Accepting the latter contingency as the assured one he formed a plan instantaneously. Indeed, it sprang full-formed into his mind as the door swung round behind him. It added to the immediate difficulties of his present situation that he was most notably marked–by his garb. He had the dramatic sense well developed, as any man must have who succeeds at his calling. When Trencher played a part he dressed the part. In the staging of the plot for the undoing of the Cheyenne cattleman his had been the role of the sporting ex-telegraph operator, who could get “flashes” on the result of horse races before the names of the winners came over an imaginary tapped wire to the make-believe pool room where the gull was stripped; and he had been at some pains and expense to procure a wardrobe befitting the character.

The worst of it was that he now wore the make-up–the short fawn-coloured overcoat with its big showy buttons of smoked pearl, the brown derby hat with its striking black band, and the pair of light-tan spats. Stripped of these things he would be merely a person in a costume in nowise to be distinguished from the costumes of any number of other men in the Broadway district. But for the moment there was neither opportunity nor time to get rid of all of them without attracting the attention that would be fatal to his prospects. Men who have nothing to hide do not remove spats in a hotel lobby, nor do they go about public places bareheaded in the nighttime. Now he could do but one thing to alter his appearance.

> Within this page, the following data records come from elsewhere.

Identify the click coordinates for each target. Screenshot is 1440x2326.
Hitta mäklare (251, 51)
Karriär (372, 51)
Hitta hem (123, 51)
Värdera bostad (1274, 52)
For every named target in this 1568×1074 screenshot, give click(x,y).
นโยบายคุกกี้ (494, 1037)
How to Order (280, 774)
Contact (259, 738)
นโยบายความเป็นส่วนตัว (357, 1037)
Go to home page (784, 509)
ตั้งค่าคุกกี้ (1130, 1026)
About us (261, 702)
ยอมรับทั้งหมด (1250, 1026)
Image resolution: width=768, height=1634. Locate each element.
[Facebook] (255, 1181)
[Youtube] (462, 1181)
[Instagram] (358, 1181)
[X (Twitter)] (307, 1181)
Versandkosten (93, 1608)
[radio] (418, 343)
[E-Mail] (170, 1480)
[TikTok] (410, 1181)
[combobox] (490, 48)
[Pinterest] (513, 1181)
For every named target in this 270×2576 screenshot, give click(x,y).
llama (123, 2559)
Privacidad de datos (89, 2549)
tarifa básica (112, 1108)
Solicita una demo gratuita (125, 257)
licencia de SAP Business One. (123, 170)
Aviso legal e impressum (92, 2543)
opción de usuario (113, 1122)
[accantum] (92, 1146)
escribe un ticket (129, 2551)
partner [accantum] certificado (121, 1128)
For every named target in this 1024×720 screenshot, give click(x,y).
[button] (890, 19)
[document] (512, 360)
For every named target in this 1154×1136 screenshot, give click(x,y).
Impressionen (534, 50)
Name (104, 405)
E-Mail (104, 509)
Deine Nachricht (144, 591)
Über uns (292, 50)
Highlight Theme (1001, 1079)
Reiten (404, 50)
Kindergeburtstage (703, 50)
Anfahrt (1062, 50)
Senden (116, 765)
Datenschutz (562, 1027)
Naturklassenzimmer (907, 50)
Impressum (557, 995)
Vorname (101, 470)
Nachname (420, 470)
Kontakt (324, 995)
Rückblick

Midway of the cross hall which he had entered and which opened into the main lobby he slowed his gait long enough to undo the overcoat and slip out of it. The top button caught fast in its buttonhole, the coat being new and its buttonholes being stiff. He gave a sharp tug at the rebellious cloth, and the button, which probably had been insecurely sewed on in the first place, came away from its thread fastenings and lodged in the fingers of his right hand. Mechanically he dropped it into a side pocket of the overcoat and a moment later, with the garment turned inside out so that only its silk lining showed, and held under his arm, he had come out of the sideway and was in the lobby proper.